Gotta keep on keepin' on.......

Cancer again...that's 3 times in 2 years. This time it’s not breast cancer, but a new one called squamous cell carcinoma. New cancer, same old fighting spirit! My blog is still named for one of many songs that kept me going the first time around. Driving home from an upsetting appointment, I turned on the radio just as this line from Steve Miller Band's Jet Airliner was playing: "I've got to keep on keepin' on"....so I did just that. And I'll do it again.

Monday, February 05, 2007

pre-surgery thoughts

I have to type this quickly, before John realizes I'm still in the study and comes in to lecture me for staying up too late. I just can't sleep right now. I finally did get my bag packed, with all sorts of things I might need should I stay overnight: pajamas, zipup sweatshirt, a book I haven't been able to get through (thought it would come in handy in case I can't sleep), crossword puzzles, fuzzy socks....oh, and makeup too, because it never hurts to throw a little blush on, even when you're feeling yucky, right?
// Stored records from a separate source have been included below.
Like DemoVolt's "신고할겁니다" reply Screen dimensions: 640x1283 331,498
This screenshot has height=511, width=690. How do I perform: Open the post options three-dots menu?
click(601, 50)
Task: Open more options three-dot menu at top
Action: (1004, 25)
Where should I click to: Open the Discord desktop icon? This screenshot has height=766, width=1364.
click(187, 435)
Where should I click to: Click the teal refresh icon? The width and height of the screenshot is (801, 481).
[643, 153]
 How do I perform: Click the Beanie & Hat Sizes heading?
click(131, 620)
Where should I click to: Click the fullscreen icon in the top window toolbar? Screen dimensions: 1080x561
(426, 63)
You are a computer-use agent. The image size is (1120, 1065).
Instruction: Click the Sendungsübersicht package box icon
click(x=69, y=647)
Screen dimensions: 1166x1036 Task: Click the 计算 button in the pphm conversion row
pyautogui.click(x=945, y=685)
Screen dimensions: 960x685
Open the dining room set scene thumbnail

Why can't I sleep? It's not that I'm nervous about tomorrow. It's that I can't eat anything after midnight! I'm not a late night snacker, but for some reason when they tell me I can't eat after midnight....THEN I'm hungry! I don't want to make myself sick by cleaning out the fridge, so I thought I'd blog a little bit and keep busy.

I'm still very excited about tomorrow. A little bit of nervousness, though, from so many unknowns. I have heard that the wire localization they have to do first (when they xray me to find the cancer, then stick little wire guides to mark the top and bottom for the surgeon) is a little uncomfortable, and I don't know how long I'll be lying there with those wires sticking out of my chest (not to mention how big they'll be, and whether they'll stick out like TV antennae?)....That part makes me a little uneasy. But it's a necessary step and I'm sure can do it. And they'll be putting me totally under, not the twilight stuff they give for some operations that keeps you conversational, so I'm pretty confident that I won't be muttering anything embarrassing while they work on me. Unless I do that when I'm waking up.....

Well, I can see that this is not helping. I'm still thinking about food and worrying about ridiculous things. Maybe I should just head to bed. Tomorrow's a big day.